● The task
All the entries that follow are to be returned exactly.

● Listed records
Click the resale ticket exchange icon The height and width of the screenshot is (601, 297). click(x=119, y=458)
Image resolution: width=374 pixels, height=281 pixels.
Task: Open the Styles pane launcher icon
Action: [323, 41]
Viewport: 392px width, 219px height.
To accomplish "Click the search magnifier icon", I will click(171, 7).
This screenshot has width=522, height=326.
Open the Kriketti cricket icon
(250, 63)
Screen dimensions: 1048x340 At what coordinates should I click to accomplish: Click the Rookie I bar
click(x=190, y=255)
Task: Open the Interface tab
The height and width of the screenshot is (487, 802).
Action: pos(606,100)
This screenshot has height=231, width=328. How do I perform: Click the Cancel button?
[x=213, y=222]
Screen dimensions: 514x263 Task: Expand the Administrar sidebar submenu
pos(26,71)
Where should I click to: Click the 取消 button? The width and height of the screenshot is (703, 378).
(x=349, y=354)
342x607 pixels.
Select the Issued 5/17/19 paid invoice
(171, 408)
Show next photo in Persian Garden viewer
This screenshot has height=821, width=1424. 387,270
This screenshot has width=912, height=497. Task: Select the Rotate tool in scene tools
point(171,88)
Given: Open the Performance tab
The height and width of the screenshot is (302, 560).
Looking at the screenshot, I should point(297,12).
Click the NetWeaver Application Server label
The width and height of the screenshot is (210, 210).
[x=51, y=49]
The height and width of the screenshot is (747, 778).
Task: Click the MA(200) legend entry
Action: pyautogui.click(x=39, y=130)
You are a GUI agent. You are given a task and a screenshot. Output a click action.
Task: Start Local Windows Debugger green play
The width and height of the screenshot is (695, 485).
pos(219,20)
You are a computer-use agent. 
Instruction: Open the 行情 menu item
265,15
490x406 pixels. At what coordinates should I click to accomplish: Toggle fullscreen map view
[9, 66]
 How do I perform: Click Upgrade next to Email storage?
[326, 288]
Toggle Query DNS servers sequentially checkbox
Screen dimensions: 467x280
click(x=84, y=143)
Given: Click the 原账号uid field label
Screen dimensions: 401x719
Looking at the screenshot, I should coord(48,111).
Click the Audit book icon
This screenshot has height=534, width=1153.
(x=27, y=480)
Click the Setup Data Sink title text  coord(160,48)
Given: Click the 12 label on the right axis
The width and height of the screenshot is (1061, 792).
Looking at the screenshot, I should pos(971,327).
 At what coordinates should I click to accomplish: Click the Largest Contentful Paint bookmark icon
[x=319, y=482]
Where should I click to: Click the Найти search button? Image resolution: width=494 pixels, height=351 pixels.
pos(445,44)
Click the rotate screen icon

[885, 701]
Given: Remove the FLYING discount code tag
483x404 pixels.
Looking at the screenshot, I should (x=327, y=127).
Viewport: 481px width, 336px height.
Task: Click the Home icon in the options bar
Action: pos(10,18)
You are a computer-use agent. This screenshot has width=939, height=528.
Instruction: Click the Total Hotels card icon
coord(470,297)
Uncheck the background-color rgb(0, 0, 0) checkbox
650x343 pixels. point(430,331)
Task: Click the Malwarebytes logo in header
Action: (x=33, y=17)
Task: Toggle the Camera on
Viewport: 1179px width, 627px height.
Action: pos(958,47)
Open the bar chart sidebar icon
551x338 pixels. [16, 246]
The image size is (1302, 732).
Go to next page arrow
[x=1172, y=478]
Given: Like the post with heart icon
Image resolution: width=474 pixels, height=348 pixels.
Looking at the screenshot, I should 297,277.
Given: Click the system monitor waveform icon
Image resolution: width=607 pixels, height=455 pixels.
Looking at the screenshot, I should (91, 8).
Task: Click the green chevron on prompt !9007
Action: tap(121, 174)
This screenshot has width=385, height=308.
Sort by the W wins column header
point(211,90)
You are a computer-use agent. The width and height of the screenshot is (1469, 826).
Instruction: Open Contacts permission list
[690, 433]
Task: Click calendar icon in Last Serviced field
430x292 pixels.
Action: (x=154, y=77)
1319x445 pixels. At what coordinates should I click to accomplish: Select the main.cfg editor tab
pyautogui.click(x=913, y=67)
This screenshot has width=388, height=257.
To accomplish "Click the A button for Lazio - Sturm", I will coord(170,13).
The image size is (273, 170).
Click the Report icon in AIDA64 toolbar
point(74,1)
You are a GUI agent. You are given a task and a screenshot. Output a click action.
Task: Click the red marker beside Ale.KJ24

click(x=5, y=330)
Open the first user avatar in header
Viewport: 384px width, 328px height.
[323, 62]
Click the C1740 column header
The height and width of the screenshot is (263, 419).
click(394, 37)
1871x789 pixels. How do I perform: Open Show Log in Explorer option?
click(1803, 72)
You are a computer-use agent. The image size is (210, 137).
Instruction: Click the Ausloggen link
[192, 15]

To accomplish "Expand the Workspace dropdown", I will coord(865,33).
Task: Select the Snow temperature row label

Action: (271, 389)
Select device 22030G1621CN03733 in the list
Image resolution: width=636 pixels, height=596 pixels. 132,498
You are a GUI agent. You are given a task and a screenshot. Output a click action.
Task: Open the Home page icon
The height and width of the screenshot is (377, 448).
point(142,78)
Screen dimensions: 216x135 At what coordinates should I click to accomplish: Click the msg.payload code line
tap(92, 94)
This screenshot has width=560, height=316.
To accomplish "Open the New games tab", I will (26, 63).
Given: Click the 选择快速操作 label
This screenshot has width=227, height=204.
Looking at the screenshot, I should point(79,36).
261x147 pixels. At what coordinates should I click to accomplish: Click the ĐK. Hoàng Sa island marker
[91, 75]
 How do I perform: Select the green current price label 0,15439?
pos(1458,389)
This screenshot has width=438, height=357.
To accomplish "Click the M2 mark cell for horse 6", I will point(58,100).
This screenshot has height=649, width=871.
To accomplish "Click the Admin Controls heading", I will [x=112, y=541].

● Result
Click the resale ticket exchange icon The height and width of the screenshot is (601, 297). click(x=119, y=458)
Image resolution: width=374 pixels, height=281 pixels.
Task: Open the Styles pane launcher icon
Action: [323, 41]
Viewport: 392px width, 219px height.
To accomplish "Click the search magnifier icon", I will click(171, 7).
This screenshot has width=522, height=326.
Open the Kriketti cricket icon
(250, 63)
Screen dimensions: 1048x340 At what coordinates should I click to accomplish: Click the Rookie I bar
click(x=190, y=255)
Task: Open the Interface tab
The height and width of the screenshot is (487, 802).
Action: pos(606,100)
This screenshot has height=231, width=328. How do I perform: Click the Cancel button?
[x=213, y=222]
Screen dimensions: 514x263 Task: Expand the Administrar sidebar submenu
pos(26,71)
Where should I click to: Click the 取消 button? The width and height of the screenshot is (703, 378).
(x=349, y=354)
342x607 pixels.
Select the Issued 5/17/19 paid invoice
(171, 408)
Show next photo in Persian Garden viewer
This screenshot has height=821, width=1424. 387,270
This screenshot has width=912, height=497. Task: Select the Rotate tool in scene tools
point(171,88)
Given: Open the Performance tab
The height and width of the screenshot is (302, 560).
Looking at the screenshot, I should point(297,12).
Click the NetWeaver Application Server label
The width and height of the screenshot is (210, 210).
[x=51, y=49]
The height and width of the screenshot is (747, 778).
Task: Click the MA(200) legend entry
Action: pyautogui.click(x=39, y=130)
You are a GUI agent. You are given a task and a screenshot. Output a click action.
Task: Start Local Windows Debugger green play
The width and height of the screenshot is (695, 485).
pos(219,20)
You are a computer-use agent. 
Instruction: Open the 行情 menu item
265,15
490x406 pixels. At what coordinates should I click to accomplish: Toggle fullscreen map view
[9, 66]
 How do I perform: Click Upgrade next to Email storage?
[326, 288]
Toggle Query DNS servers sequentially checkbox
Screen dimensions: 467x280
click(x=84, y=143)
Given: Click the 原账号uid field label
Screen dimensions: 401x719
Looking at the screenshot, I should coord(48,111).
Click the Audit book icon
This screenshot has height=534, width=1153.
(x=27, y=480)
Click the Setup Data Sink title text  coord(160,48)
Given: Click the 12 label on the right axis
The width and height of the screenshot is (1061, 792).
Looking at the screenshot, I should pos(971,327).
 At what coordinates should I click to accomplish: Click the Largest Contentful Paint bookmark icon
[x=319, y=482]
Where should I click to: Click the Найти search button? Image resolution: width=494 pixels, height=351 pixels.
pos(445,44)
Click the rotate screen icon

[885, 701]
Given: Remove the FLYING discount code tag
483x404 pixels.
Looking at the screenshot, I should (x=327, y=127).
Viewport: 481px width, 336px height.
Task: Click the Home icon in the options bar
Action: pos(10,18)
You are a computer-use agent. This screenshot has width=939, height=528.
Instruction: Click the Total Hotels card icon
coord(470,297)
Uncheck the background-color rgb(0, 0, 0) checkbox
650x343 pixels. point(430,331)
Task: Click the Malwarebytes logo in header
Action: (x=33, y=17)
Task: Toggle the Camera on
Viewport: 1179px width, 627px height.
Action: pos(958,47)
Open the bar chart sidebar icon
551x338 pixels. [16, 246]
The image size is (1302, 732).
Go to next page arrow
[x=1172, y=478]
Given: Like the post with heart icon
Image resolution: width=474 pixels, height=348 pixels.
Looking at the screenshot, I should 297,277.
Given: Click the system monitor waveform icon
Image resolution: width=607 pixels, height=455 pixels.
Looking at the screenshot, I should (91, 8).
Task: Click the green chevron on prompt !9007
Action: tap(121, 174)
This screenshot has width=385, height=308.
Sort by the W wins column header
point(211,90)
You are a computer-use agent. The width and height of the screenshot is (1469, 826).
Instruction: Open Contacts permission list
[690, 433]
Task: Click calendar icon in Last Serviced field
430x292 pixels.
Action: (x=154, y=77)
1319x445 pixels. At what coordinates should I click to accomplish: Select the main.cfg editor tab
pyautogui.click(x=913, y=67)
This screenshot has width=388, height=257.
To accomplish "Click the A button for Lazio - Sturm", I will coord(170,13).
The image size is (273, 170).
Click the Report icon in AIDA64 toolbar
point(74,1)
You are a GUI agent. You are given a task and a screenshot. Output a click action.
Task: Click the red marker beside Ale.KJ24

click(x=5, y=330)
Open the first user avatar in header
Viewport: 384px width, 328px height.
[323, 62]
Click the C1740 column header
The height and width of the screenshot is (263, 419).
click(394, 37)
1871x789 pixels. How do I perform: Open Show Log in Explorer option?
click(1803, 72)
You are a computer-use agent. The image size is (210, 137).
Instruction: Click the Ausloggen link
[192, 15]

To accomplish "Expand the Workspace dropdown", I will coord(865,33).
Task: Select the Snow temperature row label

Action: (271, 389)
Select device 22030G1621CN03733 in the list
Image resolution: width=636 pixels, height=596 pixels. 132,498
You are a GUI agent. You are given a task and a screenshot. Output a click action.
Task: Open the Home page icon
The height and width of the screenshot is (377, 448).
point(142,78)
Screen dimensions: 216x135 At what coordinates should I click to accomplish: Click the msg.payload code line
tap(92, 94)
This screenshot has width=560, height=316.
To accomplish "Open the New games tab", I will (26, 63).
Given: Click the 选择快速操作 label
This screenshot has width=227, height=204.
Looking at the screenshot, I should point(79,36).
261x147 pixels. At what coordinates should I click to accomplish: Click the ĐK. Hoàng Sa island marker
[91, 75]
 How do I perform: Select the green current price label 0,15439?
pos(1458,389)
This screenshot has width=438, height=357.
To accomplish "Click the M2 mark cell for horse 6", I will point(58,100).
This screenshot has height=649, width=871.
To accomplish "Click the Admin Controls heading", I will [x=112, y=541].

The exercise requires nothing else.